#### [Work to be completed]
Your response should consist of the records, reproduced exactly.
_ _ _ _ _
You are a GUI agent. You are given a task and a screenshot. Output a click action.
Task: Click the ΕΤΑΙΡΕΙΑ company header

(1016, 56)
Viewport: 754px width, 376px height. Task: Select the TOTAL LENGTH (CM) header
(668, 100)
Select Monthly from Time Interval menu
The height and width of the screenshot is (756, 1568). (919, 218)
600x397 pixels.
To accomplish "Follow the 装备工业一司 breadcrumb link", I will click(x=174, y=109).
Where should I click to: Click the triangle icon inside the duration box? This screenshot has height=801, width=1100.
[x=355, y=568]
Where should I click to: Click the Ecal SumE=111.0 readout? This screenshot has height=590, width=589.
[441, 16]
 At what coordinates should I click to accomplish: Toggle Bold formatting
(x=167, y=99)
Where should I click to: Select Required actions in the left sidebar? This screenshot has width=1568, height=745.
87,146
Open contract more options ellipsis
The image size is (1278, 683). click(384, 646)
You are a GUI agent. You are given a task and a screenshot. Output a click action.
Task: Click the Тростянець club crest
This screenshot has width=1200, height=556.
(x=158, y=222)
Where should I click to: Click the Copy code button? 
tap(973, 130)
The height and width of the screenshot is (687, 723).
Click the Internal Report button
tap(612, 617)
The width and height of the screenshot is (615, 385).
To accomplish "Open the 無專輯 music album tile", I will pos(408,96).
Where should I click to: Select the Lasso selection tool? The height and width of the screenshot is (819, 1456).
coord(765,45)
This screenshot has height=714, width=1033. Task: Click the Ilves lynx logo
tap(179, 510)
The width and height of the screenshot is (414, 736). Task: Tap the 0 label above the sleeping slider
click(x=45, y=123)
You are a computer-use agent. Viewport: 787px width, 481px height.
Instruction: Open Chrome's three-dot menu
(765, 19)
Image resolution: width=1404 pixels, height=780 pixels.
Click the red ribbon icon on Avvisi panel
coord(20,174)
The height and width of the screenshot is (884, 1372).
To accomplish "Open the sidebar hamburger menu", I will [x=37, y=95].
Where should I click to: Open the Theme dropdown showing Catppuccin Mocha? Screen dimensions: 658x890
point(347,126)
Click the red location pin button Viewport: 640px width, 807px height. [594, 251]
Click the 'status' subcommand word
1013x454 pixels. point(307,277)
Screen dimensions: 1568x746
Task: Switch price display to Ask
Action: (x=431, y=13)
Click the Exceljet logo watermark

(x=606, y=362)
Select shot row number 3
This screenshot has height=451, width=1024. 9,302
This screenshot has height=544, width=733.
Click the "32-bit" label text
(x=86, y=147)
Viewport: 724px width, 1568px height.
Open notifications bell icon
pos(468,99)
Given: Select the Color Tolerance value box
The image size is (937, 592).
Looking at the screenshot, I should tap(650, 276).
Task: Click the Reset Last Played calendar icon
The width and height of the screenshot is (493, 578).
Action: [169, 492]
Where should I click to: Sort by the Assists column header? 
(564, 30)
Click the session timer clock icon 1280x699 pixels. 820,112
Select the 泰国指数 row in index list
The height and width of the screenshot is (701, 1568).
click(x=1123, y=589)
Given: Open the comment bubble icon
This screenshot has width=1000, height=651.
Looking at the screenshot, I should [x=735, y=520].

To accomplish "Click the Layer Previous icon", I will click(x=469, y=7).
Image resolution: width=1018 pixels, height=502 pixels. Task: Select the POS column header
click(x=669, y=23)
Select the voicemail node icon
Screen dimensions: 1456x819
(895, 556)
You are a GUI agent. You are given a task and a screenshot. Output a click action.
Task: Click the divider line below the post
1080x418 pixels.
_ _ _ _ _
#### [Answer to this problem]
You are a GUI agent. You are given a task and a screenshot. Output a click action.
Task: Click the ΕΤΑΙΡΕΙΑ company header

(1016, 56)
Viewport: 754px width, 376px height. Task: Select the TOTAL LENGTH (CM) header
(668, 100)
Select Monthly from Time Interval menu
The height and width of the screenshot is (756, 1568). (919, 218)
600x397 pixels.
To accomplish "Follow the 装备工业一司 breadcrumb link", I will click(x=174, y=109).
Where should I click to: Click the triangle icon inside the duration box? This screenshot has height=801, width=1100.
[x=355, y=568]
Where should I click to: Click the Ecal SumE=111.0 readout? This screenshot has height=590, width=589.
[441, 16]
 At what coordinates should I click to accomplish: Toggle Bold formatting
(x=167, y=99)
Where should I click to: Select Required actions in the left sidebar? This screenshot has width=1568, height=745.
87,146
Open contract more options ellipsis
The image size is (1278, 683). click(384, 646)
You are a GUI agent. You are given a task and a screenshot. Output a click action.
Task: Click the Тростянець club crest
This screenshot has width=1200, height=556.
(x=158, y=222)
Where should I click to: Click the Copy code button? 
tap(973, 130)
The height and width of the screenshot is (687, 723).
Click the Internal Report button
tap(612, 617)
The width and height of the screenshot is (615, 385).
To accomplish "Open the 無專輯 music album tile", I will pos(408,96).
Where should I click to: Select the Lasso selection tool? The height and width of the screenshot is (819, 1456).
coord(765,45)
This screenshot has height=714, width=1033. Task: Click the Ilves lynx logo
tap(179, 510)
The width and height of the screenshot is (414, 736). Task: Tap the 0 label above the sleeping slider
click(x=45, y=123)
You are a computer-use agent. Viewport: 787px width, 481px height.
Instruction: Open Chrome's three-dot menu
(765, 19)
Image resolution: width=1404 pixels, height=780 pixels.
Click the red ribbon icon on Avvisi panel
coord(20,174)
The height and width of the screenshot is (884, 1372).
To accomplish "Open the sidebar hamburger menu", I will [x=37, y=95].
Where should I click to: Open the Theme dropdown showing Catppuccin Mocha? Screen dimensions: 658x890
point(347,126)
Click the red location pin button Viewport: 640px width, 807px height. [594, 251]
Click the 'status' subcommand word
1013x454 pixels. point(307,277)
Screen dimensions: 1568x746
Task: Switch price display to Ask
Action: (x=431, y=13)
Click the Exceljet logo watermark

(x=606, y=362)
Select shot row number 3
This screenshot has height=451, width=1024. 9,302
This screenshot has height=544, width=733.
Click the "32-bit" label text
(x=86, y=147)
Viewport: 724px width, 1568px height.
Open notifications bell icon
pos(468,99)
Given: Select the Color Tolerance value box
The image size is (937, 592).
Looking at the screenshot, I should tap(650, 276).
Task: Click the Reset Last Played calendar icon
The width and height of the screenshot is (493, 578).
Action: [169, 492]
Where should I click to: Sort by the Assists column header? 
(564, 30)
Click the session timer clock icon 1280x699 pixels. 820,112
Select the 泰国指数 row in index list
The height and width of the screenshot is (701, 1568).
click(x=1123, y=589)
Given: Open the comment bubble icon
This screenshot has width=1000, height=651.
Looking at the screenshot, I should [x=735, y=520].

To accomplish "Click the Layer Previous icon", I will click(x=469, y=7).
Image resolution: width=1018 pixels, height=502 pixels. Task: Select the POS column header
click(x=669, y=23)
Select the voicemail node icon
Screen dimensions: 1456x819
(895, 556)
You are a GUI agent. You are given a task and a screenshot. Output a click action.
Task: Click the divider line below the post
1080x418 pixels.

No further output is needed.